------ Input rows
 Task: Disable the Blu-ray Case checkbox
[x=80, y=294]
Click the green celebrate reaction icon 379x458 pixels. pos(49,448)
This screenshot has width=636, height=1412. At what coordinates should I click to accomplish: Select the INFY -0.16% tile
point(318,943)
------------
------ Input rows
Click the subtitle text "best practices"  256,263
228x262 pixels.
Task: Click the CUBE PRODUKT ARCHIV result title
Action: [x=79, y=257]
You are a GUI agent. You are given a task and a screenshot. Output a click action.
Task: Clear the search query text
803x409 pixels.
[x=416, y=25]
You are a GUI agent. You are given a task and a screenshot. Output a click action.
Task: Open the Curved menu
------------
------ Input rows
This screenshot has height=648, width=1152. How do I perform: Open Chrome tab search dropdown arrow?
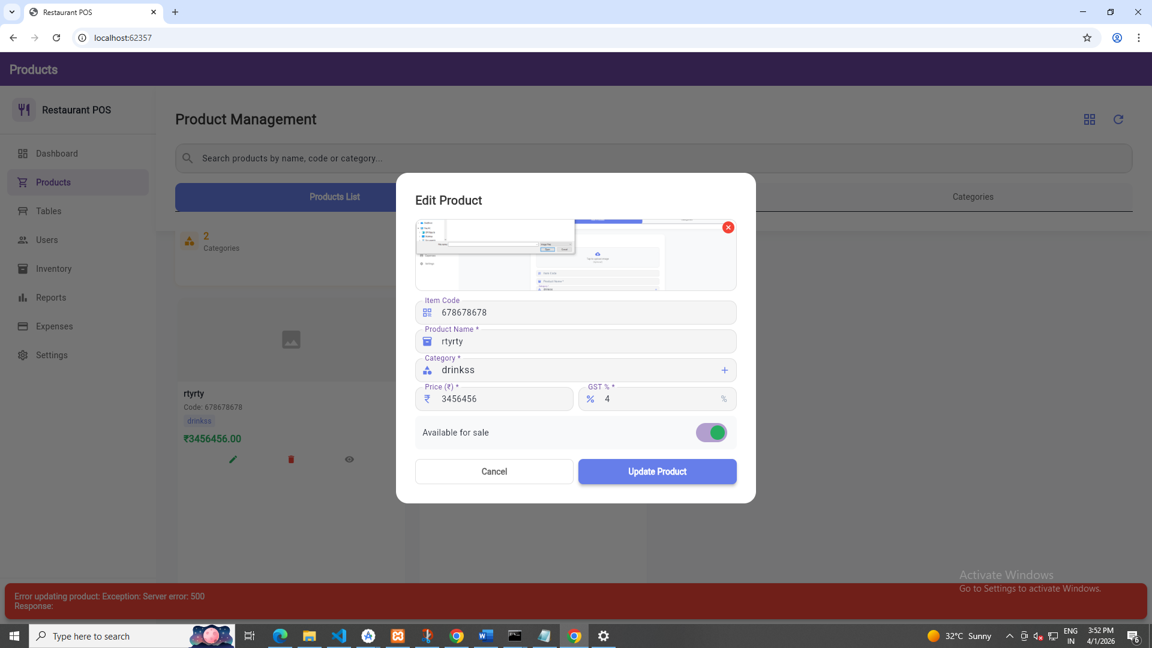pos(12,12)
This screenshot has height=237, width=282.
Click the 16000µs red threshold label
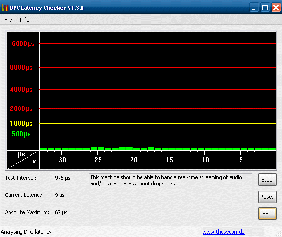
------------
Brief: Give as a JSON list of strings, one string per line and blank lines left out, the entries starting with the line that contains "This screenshot has height=237, width=282." and going on through the line that contains "Click the 16000µs red threshold label".

Expected answer:
[
  "This screenshot has height=237, width=282.",
  "Click the 16000µs red threshold label"
]